As such, their approach to the informal economy has been clumsy, bureaucratic and, at times, tainted by chauvinism and xenophobia. Crucial food security interventions such as the South African National School Nutrition Programme – the largest of its kind of Africa – have been suspended, while other emergency food distribution measures have been beset by corruption, meddling and bureaucratic bungling.
Some of these difficulties are due to the enormous practical challenges. But there are also indications of a moralising bias against “government handouts”. One such sign was when the interim CEO of the Solidarity Fund, created to enable the private sector and civil society to support the COVID-19 response, announced the Fund would stop providing emergency food rations in favour of measures to “activate communities to do things for themselves”.
As a result of these shortcomings, South Africa’s “world class” biomedical response risks running aground on its failure to recognise the social impacts of its policies. Firstly, its response is already leading to increased poverty and malnutrition, a dire eventuality with serious health implications of its own. Secondly, its actions are endangering the legitimacy of the entire pandemic response, leading to polarisation rather than solidarity and compliance. And thirdly, these developments are likely to leave a dangerous long-term political and economic legacy. They risk undermining the social contract at the heart of South Africa’s fragile democracy and deepening inequalities.
Solidarity and care
What has happened to the more intimate and arguably more important level of pandemic biopolitics: namely, the mobilisation of solidarity and of an everyday ethics of care for self and others?
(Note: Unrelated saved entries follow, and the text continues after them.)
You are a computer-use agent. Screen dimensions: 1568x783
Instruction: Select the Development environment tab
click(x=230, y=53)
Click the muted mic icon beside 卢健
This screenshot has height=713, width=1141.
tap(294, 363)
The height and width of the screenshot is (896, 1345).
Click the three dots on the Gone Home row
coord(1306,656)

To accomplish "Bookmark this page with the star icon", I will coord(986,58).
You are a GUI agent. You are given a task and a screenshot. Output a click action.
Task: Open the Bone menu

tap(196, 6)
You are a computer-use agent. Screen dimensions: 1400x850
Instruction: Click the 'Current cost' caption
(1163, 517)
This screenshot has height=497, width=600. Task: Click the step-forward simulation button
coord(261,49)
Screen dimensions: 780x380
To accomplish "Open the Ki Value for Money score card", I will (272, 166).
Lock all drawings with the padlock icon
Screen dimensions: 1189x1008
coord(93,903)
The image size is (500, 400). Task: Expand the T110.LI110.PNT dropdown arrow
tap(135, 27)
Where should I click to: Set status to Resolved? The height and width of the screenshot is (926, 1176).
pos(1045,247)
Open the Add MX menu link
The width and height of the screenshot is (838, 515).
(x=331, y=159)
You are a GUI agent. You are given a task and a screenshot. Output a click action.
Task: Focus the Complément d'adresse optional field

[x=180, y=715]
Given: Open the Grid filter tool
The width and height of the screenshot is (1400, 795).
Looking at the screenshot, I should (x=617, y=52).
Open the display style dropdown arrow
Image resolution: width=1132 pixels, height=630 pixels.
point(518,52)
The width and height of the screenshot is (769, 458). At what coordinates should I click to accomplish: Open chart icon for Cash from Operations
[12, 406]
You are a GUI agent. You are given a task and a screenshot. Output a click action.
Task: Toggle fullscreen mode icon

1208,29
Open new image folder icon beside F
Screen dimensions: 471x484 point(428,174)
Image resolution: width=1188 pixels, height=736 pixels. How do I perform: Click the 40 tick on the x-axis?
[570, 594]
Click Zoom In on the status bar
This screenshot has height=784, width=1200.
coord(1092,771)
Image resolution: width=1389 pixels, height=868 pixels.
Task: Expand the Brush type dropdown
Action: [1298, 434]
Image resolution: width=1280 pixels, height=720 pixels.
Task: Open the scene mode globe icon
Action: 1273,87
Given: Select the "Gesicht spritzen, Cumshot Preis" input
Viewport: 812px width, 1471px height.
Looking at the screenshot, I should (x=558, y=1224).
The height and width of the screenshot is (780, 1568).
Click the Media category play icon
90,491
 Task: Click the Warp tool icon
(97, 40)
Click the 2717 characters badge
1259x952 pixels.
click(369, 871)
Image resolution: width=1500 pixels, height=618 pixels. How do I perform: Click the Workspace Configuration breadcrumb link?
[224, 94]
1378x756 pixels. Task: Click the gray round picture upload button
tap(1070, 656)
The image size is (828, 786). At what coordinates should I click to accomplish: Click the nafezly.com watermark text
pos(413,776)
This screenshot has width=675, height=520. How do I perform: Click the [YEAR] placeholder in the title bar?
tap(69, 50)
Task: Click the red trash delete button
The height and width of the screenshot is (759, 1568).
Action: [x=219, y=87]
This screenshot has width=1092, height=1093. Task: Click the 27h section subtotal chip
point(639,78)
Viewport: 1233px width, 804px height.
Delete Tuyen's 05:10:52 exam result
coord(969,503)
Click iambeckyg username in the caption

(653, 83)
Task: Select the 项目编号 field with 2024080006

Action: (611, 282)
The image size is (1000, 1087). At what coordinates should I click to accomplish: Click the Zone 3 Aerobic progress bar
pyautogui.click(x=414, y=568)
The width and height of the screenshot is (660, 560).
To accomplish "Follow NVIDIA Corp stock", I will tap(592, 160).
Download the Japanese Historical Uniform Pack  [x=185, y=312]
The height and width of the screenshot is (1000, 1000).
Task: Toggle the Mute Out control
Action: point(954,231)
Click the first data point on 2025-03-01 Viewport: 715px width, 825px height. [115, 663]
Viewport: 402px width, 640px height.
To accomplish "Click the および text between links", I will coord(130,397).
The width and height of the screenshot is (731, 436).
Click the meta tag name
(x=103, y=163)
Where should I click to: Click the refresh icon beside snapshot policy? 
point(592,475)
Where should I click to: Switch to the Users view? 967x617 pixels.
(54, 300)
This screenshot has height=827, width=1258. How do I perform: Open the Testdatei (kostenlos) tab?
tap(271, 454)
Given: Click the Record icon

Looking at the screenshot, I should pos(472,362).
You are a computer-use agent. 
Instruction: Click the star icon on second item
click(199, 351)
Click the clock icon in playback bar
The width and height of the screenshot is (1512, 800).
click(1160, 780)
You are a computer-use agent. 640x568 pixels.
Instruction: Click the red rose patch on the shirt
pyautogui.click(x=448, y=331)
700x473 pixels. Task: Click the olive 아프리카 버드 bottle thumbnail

Where is the focus on the “conduct of conduct” among citizens and often simple ways in which we can keep each other safe? How much attention is being given not only to the legal but moral obligations of employers, whose decisions will have major implications for the wellbeing of the poor and vulnerable people they employ?
Those conversations appear to be neglected. Even the death of Collins Khosa and ten of his compatriots, happening at the same historical moment as the worldwide #GeorgeFloyd protests, has elicited little public comment.
Another way is possible. Alongside the traditions of Stalinist and neoliberal governance that infuse South Africa’s mainstream political and economic culture, there are also resilient alternative legacies of community activism, solidarity and local self-organisation. Along with the bungling and authoritarian mismanagement of Ministers Nkosazana Dlamini-Zuma and Ebrahim Patel, we also have an efflorescence of civil society action by the likes of the C19 People’s Coalition and local Community Action Networks that have sprung up to deal with local hunger, distress and illness.
Most importantly, we also have the example, in recent and living memory, of the Treatment Action Campaign. That social movement for public health around the HIV/AIDS pandemic successfully linked poor people’s demands for better medical care with demands to address the social and economic causes of inequality. It has been done before. We can do it again.